━━━ EXTRACT

2,360 delegates in the 1st ballot 1,181 delegate votes needed to win
|  |  | CW |  |
| Candidate | Joe Clark | Claude Wagner | Brian Mulroney |
| Fourth ballot delegate count | 1,187 (51.4%) | 1,122 (48.6%) | Eliminated |
| Third ballot delegate count | 969 (41.4%) | 1,003 (42.8%) | 369 (15.8%) |
| Second ballot delegate count | 532 (22.8%) | 667 (28.5%) | 419 (17.9%) |
| First ballot delegate count | 277 (11.7%) | 531 (22.5%) | 357 (15.1%) |
| Leader before election Robert Stanfield | Elected Leader Joe Clark |

= 1976 Progressive Conservative leadership election =

The 1976 Progressive Conservative leadership election was held at the Ottawa Civic Centre in Ottawa on February 22, 1976, to elect a leader of the Progressive Conservative Party of Canada to replace Robert Stanfield, who had resigned after losing the 1968, 1972, and 1974 elections. It unexpectedly elected Joe Clark, a 36-year-old, little-known PC Member of Parliament from Alberta as the party's new leader. Clark defeated Claude Wagner on the fourth ballot of the convention by a margin of 65 votes.

━━━━━━

- _WHAT YOU SHOULD DO_
Copy the 1976 leadership election text from "The 1976 Progressive" up to and including "of 65 votes.", swapping "fourth ballot" for "final ballot". The listing that follows comes from a separate source.

━━━ DATA TO EXAMINE

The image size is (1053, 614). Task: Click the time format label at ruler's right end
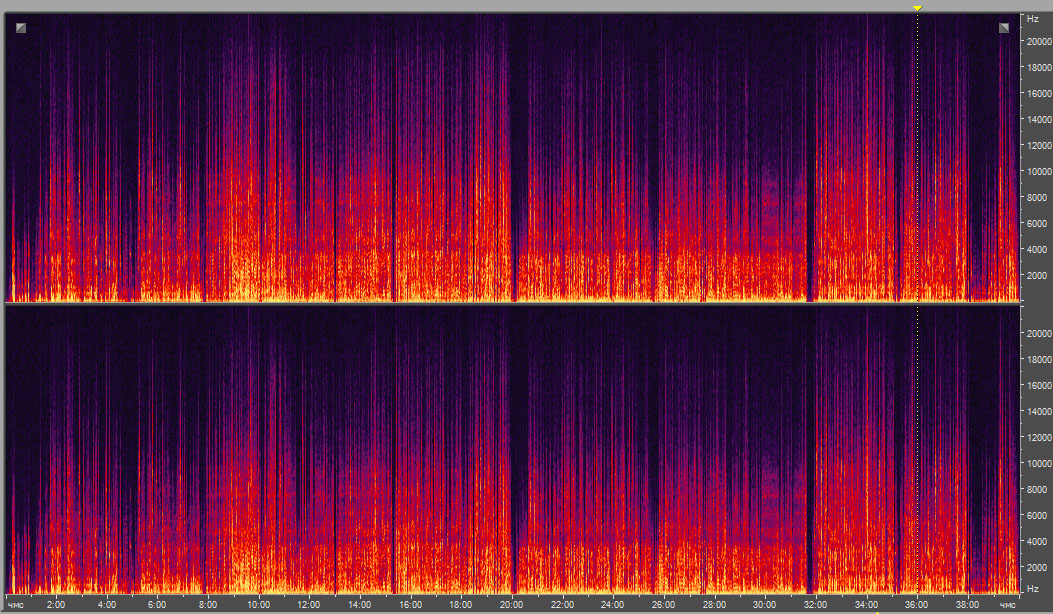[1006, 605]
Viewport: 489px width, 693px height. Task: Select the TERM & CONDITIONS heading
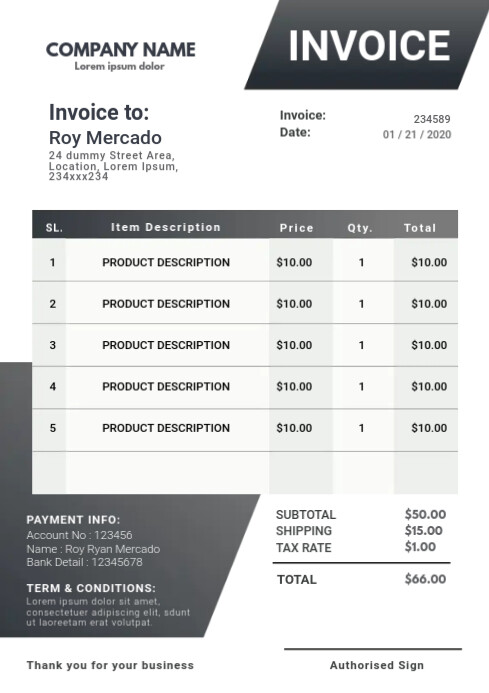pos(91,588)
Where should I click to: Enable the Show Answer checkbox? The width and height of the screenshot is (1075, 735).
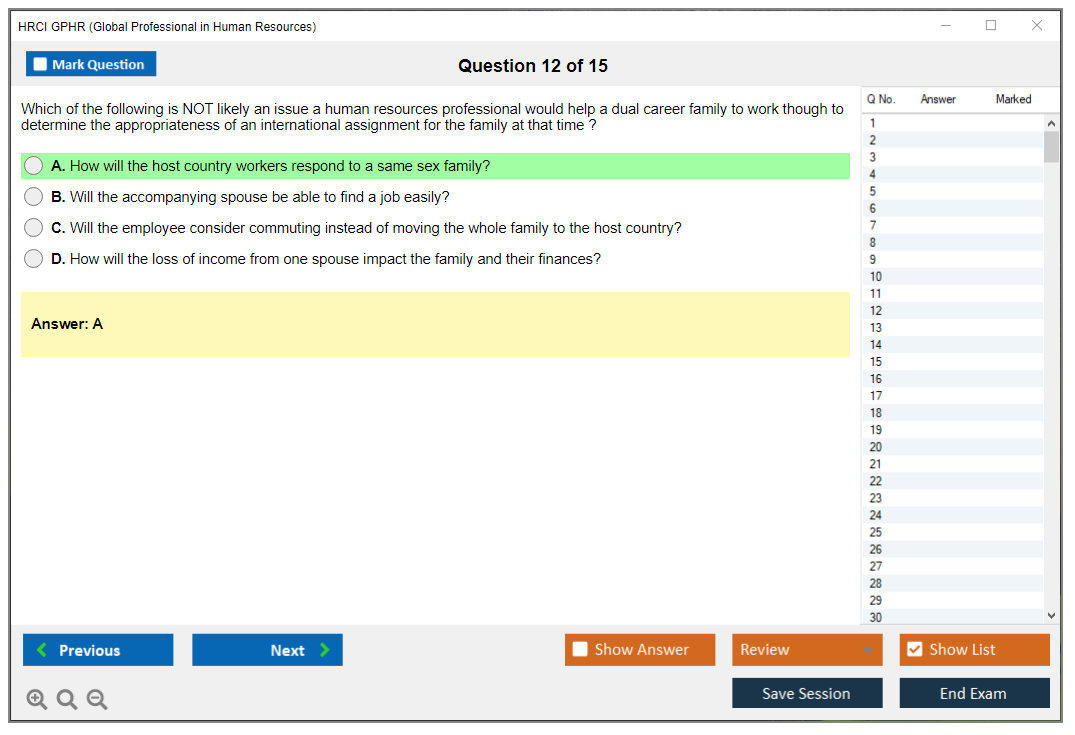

━━━━━━
━━━ DATA TO EXAMINE

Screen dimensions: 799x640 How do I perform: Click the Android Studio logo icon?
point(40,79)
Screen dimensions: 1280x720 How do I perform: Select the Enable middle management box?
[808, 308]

━━━━━━
━━━ DATA TO EXAMINE

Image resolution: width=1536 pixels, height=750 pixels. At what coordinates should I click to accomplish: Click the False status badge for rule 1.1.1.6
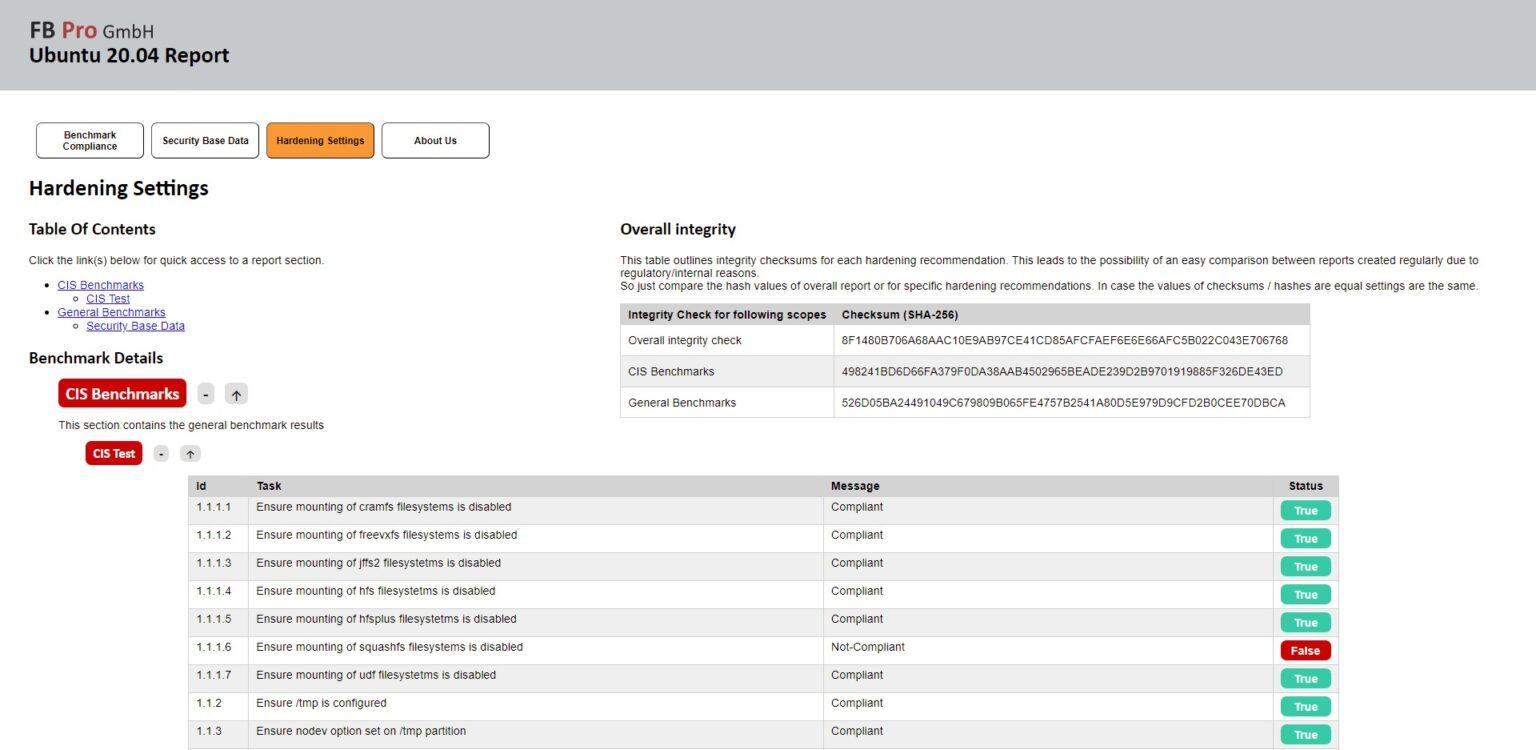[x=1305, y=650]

━━━━━━

- _OUTPUT BELOW_
The 1976 Progressive Conservative leadership election was held at the Ottawa Civic Centre in Ottawa on February 22, 1976, to elect a leader of the Progressive Conservative Party of Canada to replace Robert Stanfield, who had resigned after losing the 1968, 1972, and 1974 elections. It unexpectedly elected Joe Clark, a 36-year-old, little-known PC Member of Parliament from Alberta as the party's new leader. Clark defeated Claude Wagner on the final ballot of the convention by a margin of 65 votes.